I arrive at the track a short time later, undoubtedly the only girl here  who's already run seven miles. I stare off in the distance, trying to  pretend I don't see the girls around me whispering, shooting sly glances  my way. They all know who I am. Most of them wish I weren't here.  There's one girl in particular, taller than the rest, who makes no  secret of her disdain. Fuck. I haven't even met my teammates yet and I  already want to throw a punch.

Will Langstrom, my new coach and dickhead extraordinaire, walks toward  us and every head snaps up. Now that I am watching from a distance, I'll  admit that he's ridiculously hot. Just his stride is sexy. His tousled  brown hair, the hollows under his cheekbones, the upper lip. He's cocky  and it only makes him more appealing. I sort of hate us both for that  fact.

He grins. "Morning, ladies."

"Morning, Coach," they sing in unison. I remain silent. They're all  looking at him like he's Prince Charming and Christian Grey rolled into  one. He could pull down his pants right now and half of them would drop  to their knees. No wonder he's such a dick.

"I assume you've all met your new teammates," he says, with a glance at  me, but his voice holds no true expectation. Now it's their turn to be  conspicuously silent. He introduces the two freshmen first, and then he  turns to me. "And this is our only transfer. Olivia Finnegan comes to us  from UT."

They look at me with some combination of expectation and delight in the  comeuppance I've clearly received, the D1 girl sent back to the minors,  but one who might just win them a title. They want to look down on me,  but they can't do it for too long because they want to look up to me as  well. He makes them all introduce themselves. Betsy, the one giving me  nasty looks, is the only name I remember. It's nice to put a name to the  face I'm probably going to rub in the dirt.

"We're running the 10-mile loop this morning, and it's your lucky day because I'm running with you."

There are collective groans, so I guess that's a bad thing. "Hit the road and let's see how many of you slacked this summer."

I haven't slacked.
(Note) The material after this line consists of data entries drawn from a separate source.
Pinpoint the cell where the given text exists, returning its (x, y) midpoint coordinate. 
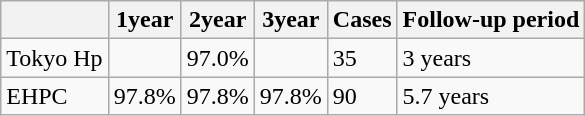
2year (218, 20)
90 (362, 96)
Cases (362, 20)
Tokyo Hp (54, 58)
3 years (491, 58)
97.0% (218, 58)
1year (144, 20)
EHPC (54, 96)
5.7 years (491, 96)
3year (290, 20)
35 (362, 58)
Follow-up period (491, 20)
I spent the whole summer giving riding lessons during  the day and running morning and night. But that won't be reflected  today.



Betsy takes off and we follow. She sets a decent pace. Nothing to write  home about, but given that I barely had time to shower after my run this  morning, I'm okay with that.
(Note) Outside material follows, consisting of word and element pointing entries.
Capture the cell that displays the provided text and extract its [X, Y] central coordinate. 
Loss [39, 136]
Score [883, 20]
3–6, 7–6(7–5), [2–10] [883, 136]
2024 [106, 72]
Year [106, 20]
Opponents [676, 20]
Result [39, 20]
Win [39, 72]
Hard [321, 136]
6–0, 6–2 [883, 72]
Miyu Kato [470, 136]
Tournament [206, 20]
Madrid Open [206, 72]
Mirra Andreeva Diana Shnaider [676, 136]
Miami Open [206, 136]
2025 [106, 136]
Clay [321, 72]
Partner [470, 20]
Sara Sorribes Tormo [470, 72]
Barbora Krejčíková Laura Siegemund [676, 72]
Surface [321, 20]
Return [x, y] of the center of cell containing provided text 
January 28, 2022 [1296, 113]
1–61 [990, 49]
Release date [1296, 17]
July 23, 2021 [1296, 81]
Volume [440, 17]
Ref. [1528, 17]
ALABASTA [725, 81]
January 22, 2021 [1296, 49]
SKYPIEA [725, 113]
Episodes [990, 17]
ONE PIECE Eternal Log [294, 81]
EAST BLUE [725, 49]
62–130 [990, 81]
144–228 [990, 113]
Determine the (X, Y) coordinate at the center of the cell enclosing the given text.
Sometimes I don't feel it as much but today I do, that heaviness in my  thighs as if I'm asking them to lift a weight with each step, something  tepid running through me. It's not that I can't run 17 miles in a day. I  can. It's just that I can't run them fast. I can't sprint them. And I  must have sprinted this morning because my body has nothing left to push  me forward. I manage, though. I have to. I can't fuck up here too.
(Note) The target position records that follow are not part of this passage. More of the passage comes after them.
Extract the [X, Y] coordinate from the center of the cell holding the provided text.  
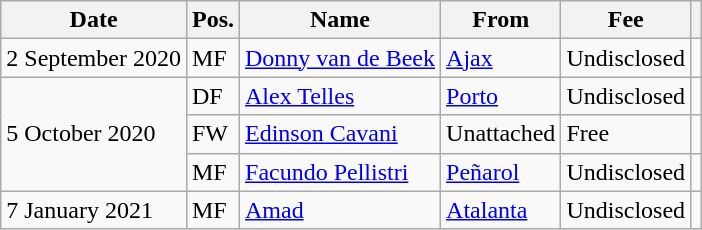
DF [212, 96]
Ajax [501, 58]
Amad [340, 210]
Alex Telles [340, 96]
FW [212, 134]
Fee [626, 20]
Date [94, 20]
Unattached [501, 134]
Name [340, 20]
Facundo Pellistri [340, 172]
Pos. [212, 20]
Donny van de Beek [340, 58]
5 October 2020 [94, 134]
Atalanta [501, 210]
Peñarol [501, 172]
Porto [501, 96]
From [501, 20]
2 September 2020 [94, 58]
7 January 2021 [94, 210]
Free [626, 134]
Edinson Cavani [340, 134]
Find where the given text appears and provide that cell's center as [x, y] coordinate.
I wasn't surprised that I'd had a nightmare last night and woke up  nowhere near home. It's been happening since I was a kid, usually when  I'm under stress but sometimes for no discernible reason. There are  other people out there like me. They have a forum online where they  exchange stories, but I've never told mine. Their stories involve  running down a flight of stairs or maybe a block or two. Mine involve  running miles, running through the woods, waking up bleeding and  drenched in sweat.